ITEM 1. | SECURITY AND ISSUER. |
Item 1 is hereby amended and restated as follows:
This Statement on Schedule 13D (this Statement) relates to the Class A Ordinary Shares, $0.0001 par value per share (Ordinary Shares), of Vipshop Holdings Limited, a Cayman Islands corporation (Vipshop). The principal executive offices of Vipshop are located at No. 20 Huahai Street, Liwan District, Guangzhou 510370, The Peoples Republic of China (86-20) 2233-0000.

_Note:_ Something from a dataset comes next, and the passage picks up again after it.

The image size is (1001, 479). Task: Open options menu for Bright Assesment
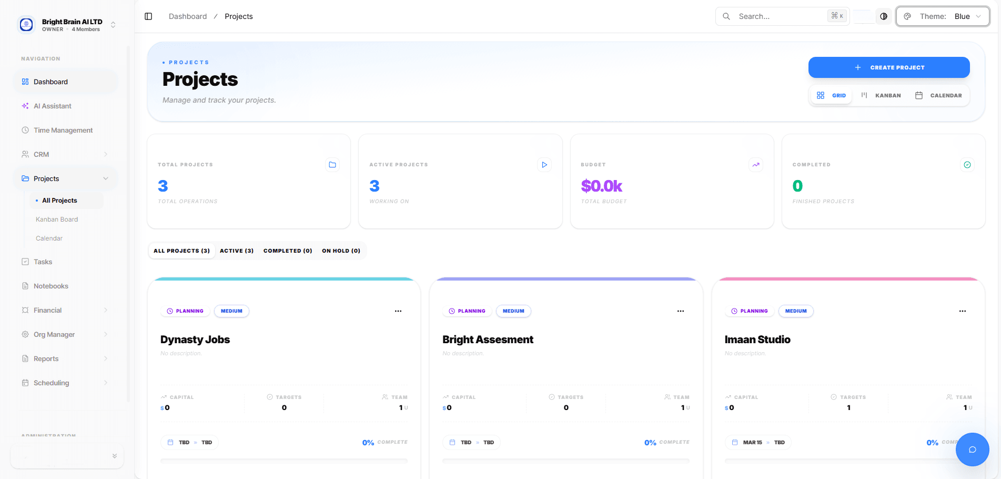click(680, 311)
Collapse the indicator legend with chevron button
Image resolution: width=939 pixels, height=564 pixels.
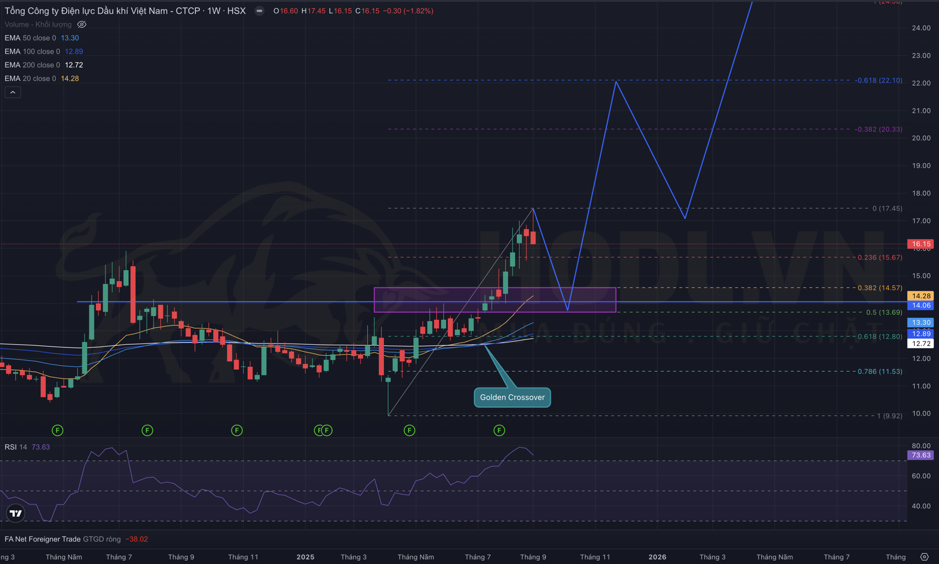pos(13,92)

On September 15, 2014, Vipshop shareholders voted in favor of a proposal to adopt a dual-class share structure, pursuant to which Vipshops authorized share capital was re-classified and re-designated into Ordinary Shares and Class B ordinary shares, with each Ordinary Share being entitled to one (1) vote and each Class B ordinary share being entitled to ten (10) votes on all matters that are subject to shareholder vote. As a result, all of the Vipshop shares held by the Reporting Persons were reclassified into Ordinary Shares. In addition, effective on November 3, 2014, Vipshop changed its ADS to Ordinary Share ratio from one ADS representing two Ordinary Shares to five ADSs representing one Ordinary Share. As a result, all of the Vipshop ADSs held by the Reporting Persons were adjusted to give effect to this new ratio.

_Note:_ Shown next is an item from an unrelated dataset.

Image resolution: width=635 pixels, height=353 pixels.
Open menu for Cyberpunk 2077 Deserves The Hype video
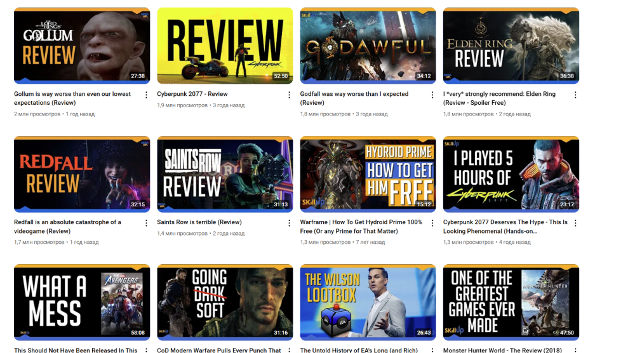(x=575, y=223)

ITEM 3. | SOURCE AND AMOUNT OF FUNDS OR OTHER CONSIDERATION. |
Item 3 is amended by adding the following new paragraph immediately following the first paragraph:
In September 2014, SCC UR sold an aggregate of 153,292 Ordinary Shares in the form of 76,646 ADSs as further described in Item 4 below. On November 3, 2014, Neil Nanpeng Shen sold an aggregate of 40,000 Ordinary Shares in the form of 20,000 ADSs (reflecting the number of ADSs held prior to giving effect to the change in the ADS to Ordinary Share ratio described in Item 1 above) as further described in Item 4 below. On November 24, 2014, certain Reporting Persons disposed of an aggregate of 2,000,000 Ordinary Shares in a pro rata in-kind distribution to certain of their partners or members as further described in Item 4 below. Following such distribution, the aggregate number of Ordinary Shares beneficially owned by the Reporting Persons is 7,536,608.

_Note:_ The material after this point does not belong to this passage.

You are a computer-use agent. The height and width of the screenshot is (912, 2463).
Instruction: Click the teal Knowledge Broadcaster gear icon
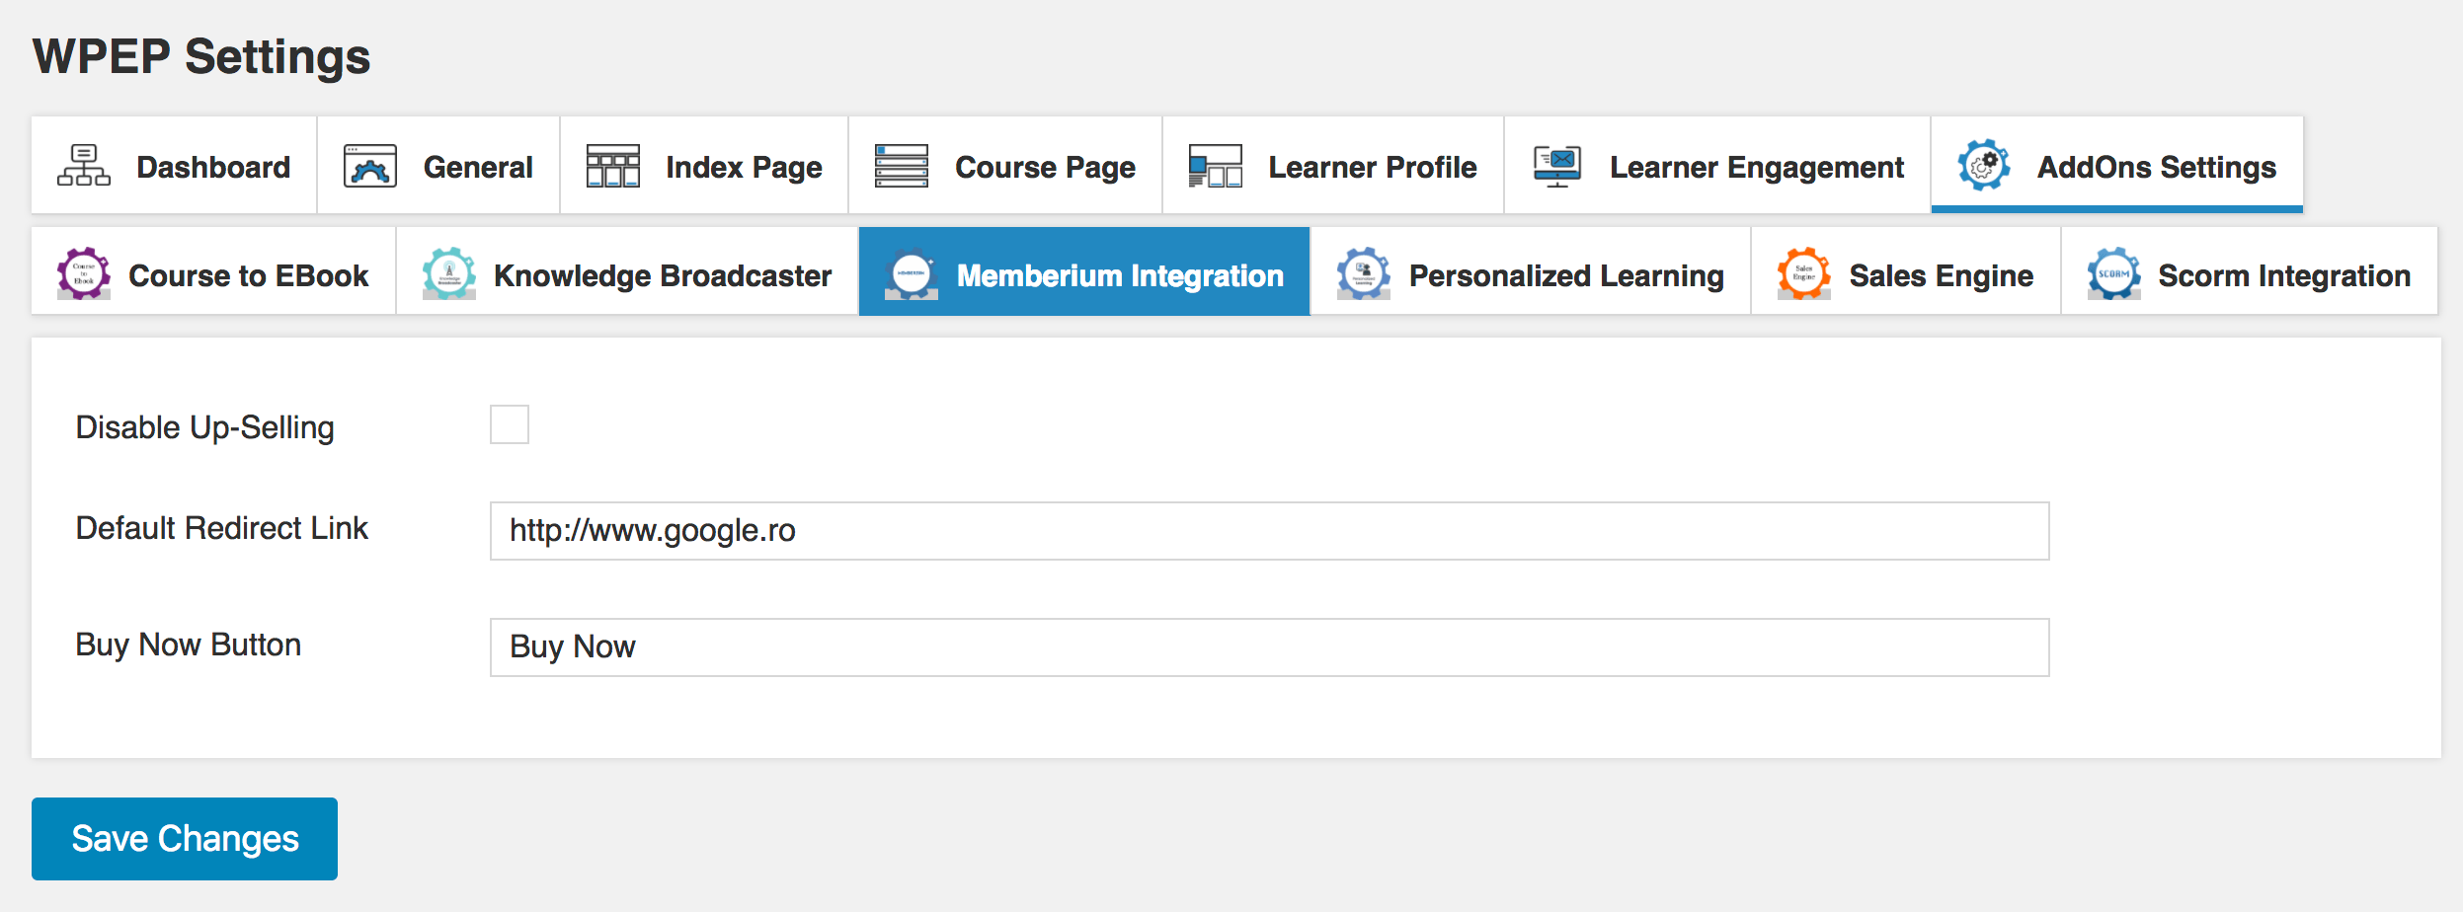[448, 273]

ITEM 4. | PURPOSE OF TRANSACTION. |
Item 4 is amended by adding the following new paragraphs after the eighth paragraph thereof:
In September 2014, SCC UR sold an aggregate of 153,292 Ordinary Shares in the form of 76,646 ADSs for aggregate consideration of $15,905,561. On November 3, 2014, Neil Nanpeng Shen sold an aggregate of 40,000 Ordinary Shares in the form of 20,000 ADSs (reflecting the number of ADSs held prior to giving effect to the change in the ADS to Ordinary Share ratio described in Item 1 above) for aggregate consideration of $4,625,050.
On November 24, 2014, SCC II, SCC PTRS II, SCC PF II and SC CV HOLD disposed of an aggregate of 2,000,000 Ordinary Shares in a pro rata in-kind distribution to certain of their partners or members, including subsequent distributions by general partners or managing members to their respective partners or members (the November 2014 Distribution). SCC II distributed 1,036,425 Ordinary Shares, SCC PTRS II distributed 21,597
Page 16 of 18
Ordinary Shares, SCC PF II distributed 166,444 Ordinary Shares and SC CV HOLD distributed 775,534 Ordinary Shares. In connection with the November 2014 Distribution, (a) Neil Nanpeng Shen received an aggregate of 187,066 Ordinary Shares, and (b) SCC UR, which is a limited partner of SCC MGMT II and SCC VENTURE MGMT and is wholly-owned by Neil Nanpeng Shen, received an aggregate of 150,560 Ordinary Shares. On November 24, 2014, the closing price of the ADSs on the New York Stock Exchange was $22.72. Following the November 2014 Distribution, the aggregate number of Ordinary Shares beneficially owned by the Reporting Persons is 7,536,608.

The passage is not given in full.